A Two Judge Bench of the Supreme Court presided by Justice Krishna Murari and Justice S. Ravindra Bhat passed a Judgment dated 21.02.2023 in the case namely Sanwarlal Agrawal & Ors. Versus Ashok Kumar Kothari & Ors. in Civil Appeal No(S). 1312-1313 of 2023 and observed that the Executing Court while executing a decree cannot expand its interpretation/scope or enlarge the contested amount on account of silence of the other Party manifested through their non filing of any written statement.
The Appellants, Sanwarlal Agrawal and Others and Respondents, Ashok Kumar Kothari and Others entered into a Joint Venture Agreement in 2017 to operate a Multi-Specialty Hospital in Malad, Mumbai. As equal shareholders, each brought in Rs10 crores as interest-free loans to finance the Project of the said Hospital. Subsequently on 27.03.2019, the Respondents bid for the entire 50% shareholding for a consideration amount of 36.75 crores, which was accepted by the Appellants and reduced in writing through Email dated 28.03.2019. Pursuant to payment of token amount of 1,83,75,000/- (that is 5%), the Respondents, by way of Email, provided a break-up of the consideration of 36.75 crores which included the initial free loan lying with the Company of the sum of Rs. 10,29,55,000/- that was to be paid back and discharged through the bank account of the Company to the Appellants. The said inclusion of the Loan Amount was expressly rejected by the Appellants.
The Respondents filed Commercial Suit No. 844/2019, for Declaration that the Agreement dated 28.03.2019 was binding on the Appellants, and for specific performance of the said Agreement which was awarded by Order dated 05.08.2019.
On failure of compliance of the said Order, the Respondents filed an execution proceeding on 13.09.2019 and so did the Appellants, on 16.01.2020. The Single Judge of the High Court of Bombay, by a common Order dated 04.01.2021, held that the decree was ambiguous and construed the decree by looking into the pleadings. It further held that in the absence of a written statement or denial of averments in the Plaint by the Appellants, the consideration amount payable under the Agreement was inclusive of the Loan Amount.

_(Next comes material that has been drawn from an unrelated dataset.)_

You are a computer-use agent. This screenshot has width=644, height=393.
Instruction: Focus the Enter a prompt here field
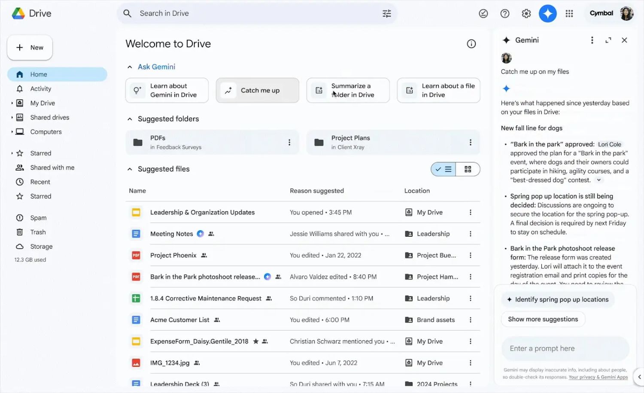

Aggrieved by the said Order, an Appeal was filed by the Appellants where the Division Bench concurred with the Single Judge’s discretion of looking into the pleadings and held that in no way, it constituted going ‘behind the decree’. Consequently, an Appeal was filed before the Supreme Court against the aforesaid Order dated 14.06.2022.
The only issue for consideration is whether the sum of Rs. 36.75 Crores stipulated in the Agreement by email dated 28.03.2019 was inclusive of the Loan Amount of 10,29,55,000/- or not.
Supreme Court Observations:
At the outset, the Supreme Court noted the decree awarded (on agreement by both the Parties) captures, in essence, parts (A) to (D) of the prayer made by the Respondents in their suit. They are analogous to the terms of the Agreement dated 28.03.2019, which allude only to the ‘sale of the 50% shareholding of the Appellants’ and do not mention anything separately regarding the outstanding loan amount.
The Apex Court observed that as it is commonly known that the stream cannot rise above its source and that both the Courts have, by selectively perusing the emails, altered the terms of the decree to include the loan amount into the Agreement consideration. The Court further observed that it is also imperative to note that such a reading was despite the clauses in the Joint Venture Agreement entered into between the parties in 2017, which provided for a separate mechanism of settling all outstanding loans. Thus, the Joint Venture Agreement also contemplated a clear distinguishment between the bidding process and subsequent repayment of loan.
The Hon’ble Supreme Court further held that repayment of the loan amount in no manner constitutes a disruption of the ‘smooth transition’ envisioned as an aim of this transaction – thus its interpretation as such is erroneous. The Court said that both the Single Judge and Division Bench of the High Court interpreted the Appellants’ silence (manifested in their not filing any written statement) as acquiescence to the inclusion of the loan amount, which, is although worthy of adverse inference, cannot be the reason to justify expansion of the decree.
Thus, for the reasons aforesaid, the Appeal was allowed by the Supreme Court and Impugned Order dated 14.06.2022 was quashed and set aside.
An executing court has limited powers of only executing a decree that has been passed by the court. The executing court cannot go into the decree or decide issues that ought to have been looked into by the deciding court. Any such enquiry or change made in the decree is beyond the jurisdiction of the executing court and is clearly liable to be set aside by a higher court. It is settled law that an executing court can only assist the decree holder in enforcing the decree and not beyond that.